The House leaders also claim that 14 percent growth in revenue since 2012 must be enough because  after all, “Most Montana families have not seen their income grow by 14 percent since 2012.” Where they got this factoid is anyone’s guess,** but it really doesn’t matter: the comparison of total tax collections to individual family incomes is meaningless. What is instructive is the fact that while total tax collections were rising by 14 percent, total personal income earned by Montanans rose by 19 percent.

The House leadership tries to explain the glaring disconnect between a high performing economy and sluggish revenue growth by invoking what they call the “long term trend of trading high-paying natural resource jobs for lower-paying service and tourism jobs.” We might imagine that that shift has reduced average earnings and depressed tax collections, except for the fact that average earnings have risen, not fallen, and income tax collections have risen, not fallen, with respect to personal income.***

In the end, of course, all this Republican nonsense about a “spending problem” is intended to rid them of any responsibility for going back to Helena and working on a reasonable solution to the current budget crisis. As they see it, if the problem is spending, the solution is cuts. And if it’s cuts we need, well then the governor has the power to make them and ought to get on with the job. All he has to do is fire some of those useless, unneeded state government employees, never mind the fact that the number of state employee positions funded has fallen since 2011. Look:




The real irony in all this Republican whining about a “spending problem” is that if we have one, it is the product of budgets created by Republican controlled legislatures ever since Steve Bullock moved into the governor’s office.**** If we are spending money on things we don’t need or can’t afford, or if there are too many people on the public payroll (and I don’t think any of that is the case) then the Republicans have only themselves to blame. But instead of blaming themselves they’re dumping the whole mess on Steve Bullock’s desk and shouting over their shoulders as they walk out of the room, “Here, governor, fix this because we sure as hell won’t!”

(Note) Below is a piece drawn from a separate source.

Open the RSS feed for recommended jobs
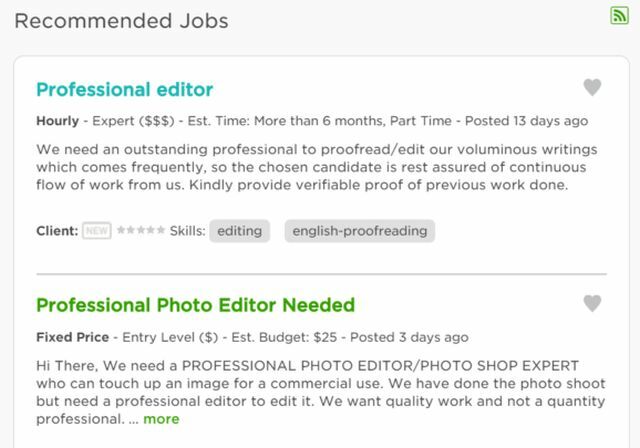 point(619,16)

* All three charts in this post are from a report prepared by the Legislative Fiscal Division at the Montana Legislature.

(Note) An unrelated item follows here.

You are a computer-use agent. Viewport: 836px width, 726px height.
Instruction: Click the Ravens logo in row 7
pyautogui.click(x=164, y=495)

** It may be right, of course. Given the growth of income inequality, it is true that a majority of Montana families experience below average growth in income. A disproportionate share of all income growth is captured by a relatively small segment of the population.

*** The impact on average earnings of the shift away from natural resource employment is really pretty small (shameless plug: see Post Cowboy Economics, by Tom Power and yours truly) and the Republican writers can only bizarrely defend their claim that the shift has crimped tax collections by citing budget director Dan Villa’s observation that “Timber mills paid property taxes. Hospitals do not.” Of course that has nothing to do with wages: hospitals pay lower property taxes because they are largely tax exempt. And in 2016, hospital pay per job was 143 percent of average pay per job across all industries, making them a pretty poor example of “lower-paying service and tourism jobs.”

****Please note: The budget passed by the 2017 legislature contains more spending than the governor asked at the start of the session.